Some regions of Spain and Germany appear ungovernable without inviting in the Vox or Alternative for Germany (AfD) parties, while Portugal’s Chega is poised to play kingmaker following Sunday’s national elections.

Such successes are founded on “the build-up of successive crises” generating “successive layers of resentment” at those in power since the last European Parliament election in 2019, Ivaldi said.

On top of the years-long fallout from the 2008 financial crash and the mid-2010s refugee crisis have come the coronavirus and the war in Ukraine “with all the social and economic ramifications… around purchasing power, economic crisis and insecurity,” he added.

Where in the past Europe’s major parties on the left and right battled for the centre ground, “there are now pockets of voters who reward being radical, mostly on the right,” said Ignacio Molina, an analyst at Spain’s Elcano Royal Institute.

Ivaldi pointed to a “paradox” that even as populations become more tolerant overall, voters are placing a higher political priority on issues like immigration “in the context of the crisis in the economy and purchasing power”.

When centre-right politicians respond, they often “take up the themes of the far right… legitimising their ideas. And as is often said, voters prefer the original to the copy”.

OPINION: European elections are more than a poll on Putin

In France, the National Rally crowed of an “ideological victory” as it backed a hardline immigration bill that centrist President Emmanuel Macron thrashed out with opposition conservatives and passed in January.

Riding high in the polls, the party hopes to install its figurehead Marine Le Pen in the Elysée palace following the 2027 presidential vote.

Radical parties’ advances have been crimped in places by lingering political taboos.

In Stockholm, the Sweden Democrats support the centre-right government in a confidence and supply arrangement – despite being the largest party on their side of the chamber as other parties excluded ruling with them during the 2022 election campaign.

Since Wilders’ November election victory in the Netherlands, his legacy of anti-Islam rhetoric and calls for a referendum on quitting the EU have dragged out coalition talks with prospective partners, including the centre-right VVD and the anti-corruption New Social Contract.

“Wilders forged an identity for himself as someone opposed to moderate compromises,” Molina said.

Striking deals with opponents is “difficult for him, as well as for others to accept him as a valid counterparty.”

Late on Wednesday, Wilders acknowledged that he did not have the support from other parties to himself move into the Catshuis – the prime minister’s official residence in The Hague.

Media reports suggest the talks could instead produce a technocratic government.

Gains for the far right at the June European Parliament election could tempt centre-right parties towards an alliance in Brussels, Ivaldi said.
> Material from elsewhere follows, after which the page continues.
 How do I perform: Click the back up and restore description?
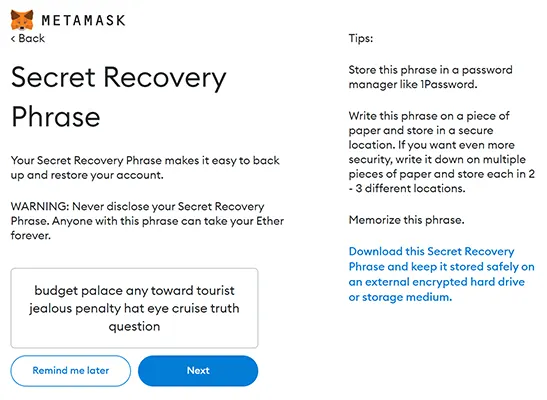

“That would mean toughening up migration policy and above all going into reverse on climate” issues, given the radicals’ dislike of anti-emissions policies.

Further into the future, far-right progress in national elections could change the balance of power in the European Council – the other elected policymaking pillar in the EU.

“This is really the heart of European power,” Ivaldi said.

More far-right members alongside Meloni and Hungary’s Viktor Orban “would mean a huge number of blocking factors on major questions, immigration, the climate and of course support for Ukraine”.

And while far-right rhetoric on dismantling the EU itself has cooled, “I don’t think they’ve really changed their minds”.

But “they saw that their hardest eurosceptic positions weren’t acceptable to the population,” Ivaldi said.

Many – especially in the Identity and Democracy (ID) group – still hope for “a much more intergovernmental model, more like the former European Community than a European Union, bringing back national aims and interests”.